▶ **Exercise details**
Transcribe every one of the following records line for line, reproducing each character without alteration.

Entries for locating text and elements
· · ·
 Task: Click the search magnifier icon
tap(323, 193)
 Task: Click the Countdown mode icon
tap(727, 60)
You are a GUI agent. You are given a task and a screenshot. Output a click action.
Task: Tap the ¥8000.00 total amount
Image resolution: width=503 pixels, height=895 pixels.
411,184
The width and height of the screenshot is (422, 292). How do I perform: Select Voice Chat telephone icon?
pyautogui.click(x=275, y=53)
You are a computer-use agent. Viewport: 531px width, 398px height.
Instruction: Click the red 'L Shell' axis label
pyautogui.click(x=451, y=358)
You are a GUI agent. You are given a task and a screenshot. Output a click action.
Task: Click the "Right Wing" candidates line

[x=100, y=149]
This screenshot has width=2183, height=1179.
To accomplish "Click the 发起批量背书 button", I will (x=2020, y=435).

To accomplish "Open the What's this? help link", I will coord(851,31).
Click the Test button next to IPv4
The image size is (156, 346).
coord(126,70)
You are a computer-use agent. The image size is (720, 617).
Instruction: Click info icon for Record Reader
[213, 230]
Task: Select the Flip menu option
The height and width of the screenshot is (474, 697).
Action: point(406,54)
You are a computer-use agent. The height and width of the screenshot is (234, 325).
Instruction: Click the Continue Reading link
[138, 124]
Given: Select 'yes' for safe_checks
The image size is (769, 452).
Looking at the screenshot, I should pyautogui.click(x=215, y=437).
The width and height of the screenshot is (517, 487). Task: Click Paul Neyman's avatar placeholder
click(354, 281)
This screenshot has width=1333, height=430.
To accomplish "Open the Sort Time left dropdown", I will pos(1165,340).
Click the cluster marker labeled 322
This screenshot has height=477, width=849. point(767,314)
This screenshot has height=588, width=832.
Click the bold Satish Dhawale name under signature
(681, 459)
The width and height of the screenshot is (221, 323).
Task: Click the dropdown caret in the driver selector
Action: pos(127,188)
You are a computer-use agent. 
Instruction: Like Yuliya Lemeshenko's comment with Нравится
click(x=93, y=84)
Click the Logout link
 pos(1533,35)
· · ·
▶ **Exercise answer**
 Task: Click the search magnifier icon
tap(323, 193)
 Task: Click the Countdown mode icon
tap(727, 60)
You are a GUI agent. You are given a task and a screenshot. Output a click action.
Task: Tap the ¥8000.00 total amount
Image resolution: width=503 pixels, height=895 pixels.
411,184
The width and height of the screenshot is (422, 292). How do I perform: Select Voice Chat telephone icon?
pyautogui.click(x=275, y=53)
You are a computer-use agent. Viewport: 531px width, 398px height.
Instruction: Click the red 'L Shell' axis label
pyautogui.click(x=451, y=358)
You are a GUI agent. You are given a task and a screenshot. Output a click action.
Task: Click the "Right Wing" candidates line

[x=100, y=149]
This screenshot has width=2183, height=1179.
To accomplish "Click the 发起批量背书 button", I will (x=2020, y=435).

To accomplish "Open the What's this? help link", I will coord(851,31).
Click the Test button next to IPv4
The image size is (156, 346).
coord(126,70)
You are a computer-use agent. The image size is (720, 617).
Instruction: Click info icon for Record Reader
[213, 230]
Task: Select the Flip menu option
The height and width of the screenshot is (474, 697).
Action: point(406,54)
You are a computer-use agent. The height and width of the screenshot is (234, 325).
Instruction: Click the Continue Reading link
[138, 124]
Given: Select 'yes' for safe_checks
The image size is (769, 452).
Looking at the screenshot, I should pyautogui.click(x=215, y=437).
The width and height of the screenshot is (517, 487). Task: Click Paul Neyman's avatar placeholder
click(354, 281)
This screenshot has width=1333, height=430.
To accomplish "Open the Sort Time left dropdown", I will pos(1165,340).
Click the cluster marker labeled 322
This screenshot has height=477, width=849. point(767,314)
This screenshot has height=588, width=832.
Click the bold Satish Dhawale name under signature
(681, 459)
The width and height of the screenshot is (221, 323).
Task: Click the dropdown caret in the driver selector
Action: pos(127,188)
You are a computer-use agent. 
Instruction: Like Yuliya Lemeshenko's comment with Нравится
click(x=93, y=84)
Click the Logout link
 pos(1533,35)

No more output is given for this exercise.